Daten zu Elementen und Textpositionen:
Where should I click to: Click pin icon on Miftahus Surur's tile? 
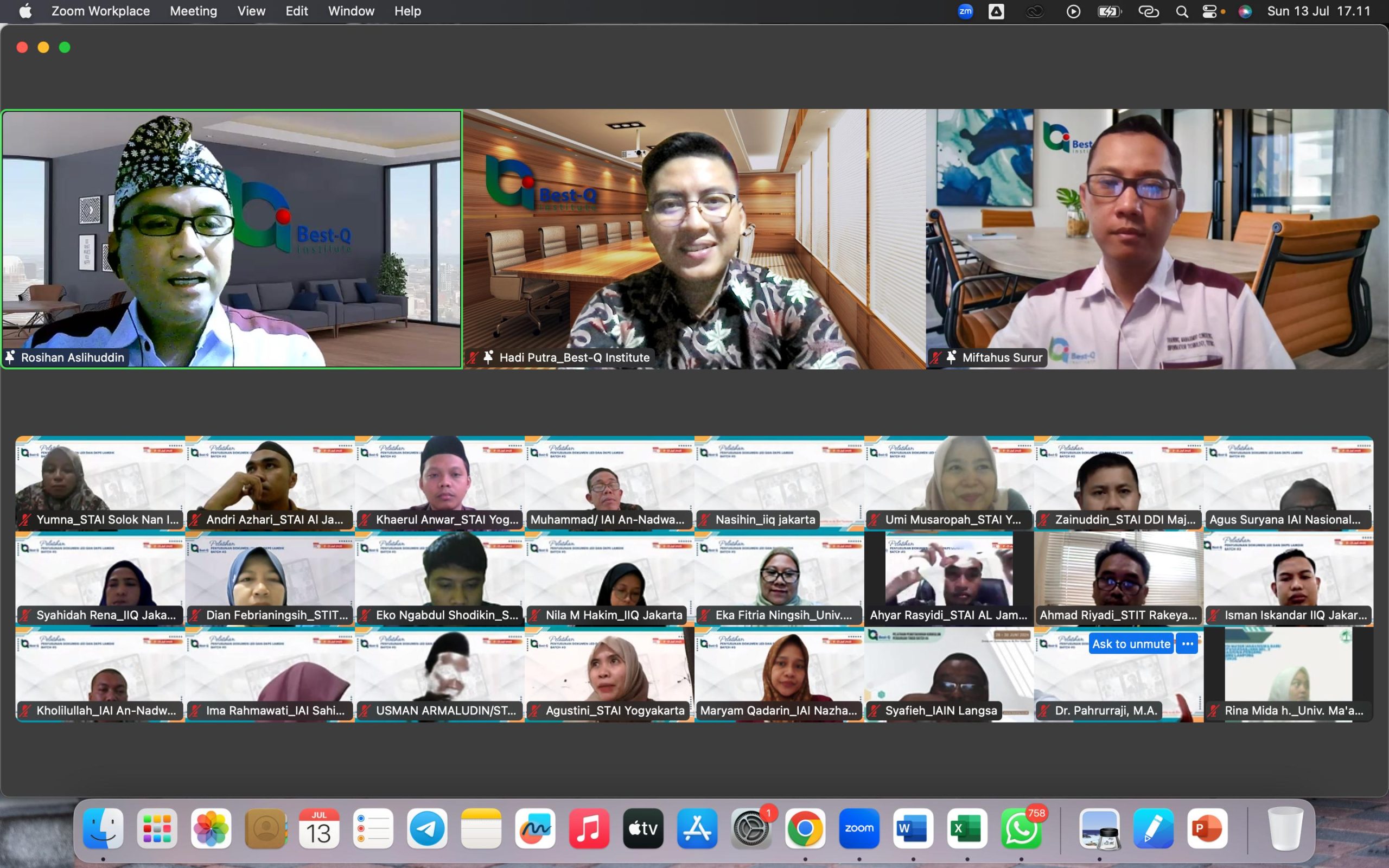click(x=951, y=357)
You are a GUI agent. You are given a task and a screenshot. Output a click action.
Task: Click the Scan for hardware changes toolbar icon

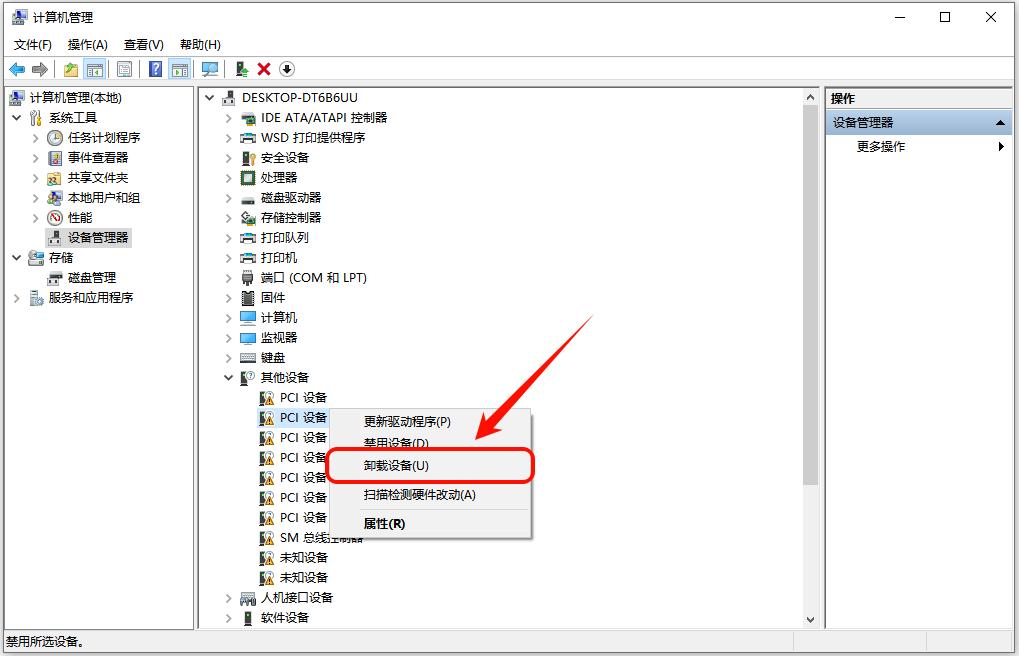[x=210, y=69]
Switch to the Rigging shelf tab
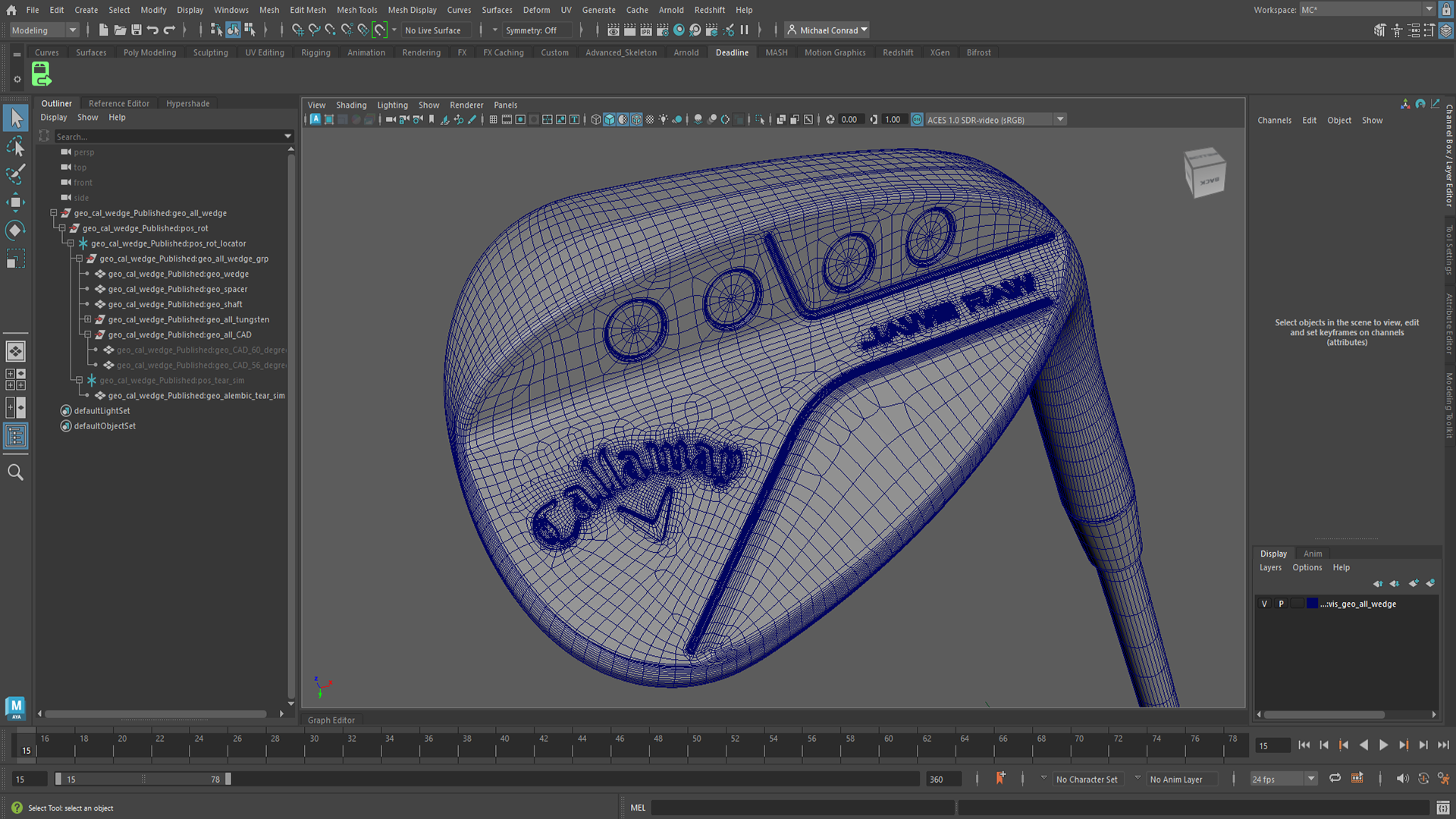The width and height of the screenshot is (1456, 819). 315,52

Anweisung: Zitiere die Auflistung oben vollständig und Zeile für Zeile wortgetreu, aber ohne die Bilder.

Ausgabe unten:
Where should I click to: Click pin icon on Miftahus Surur's tile? 
click(x=951, y=357)
You are a GUI agent. You are given a task and a screenshot. Output a click action.
Task: Click the Scan for hardware changes toolbar icon

[x=210, y=69]
Switch to the Rigging shelf tab
The width and height of the screenshot is (1456, 819). 315,52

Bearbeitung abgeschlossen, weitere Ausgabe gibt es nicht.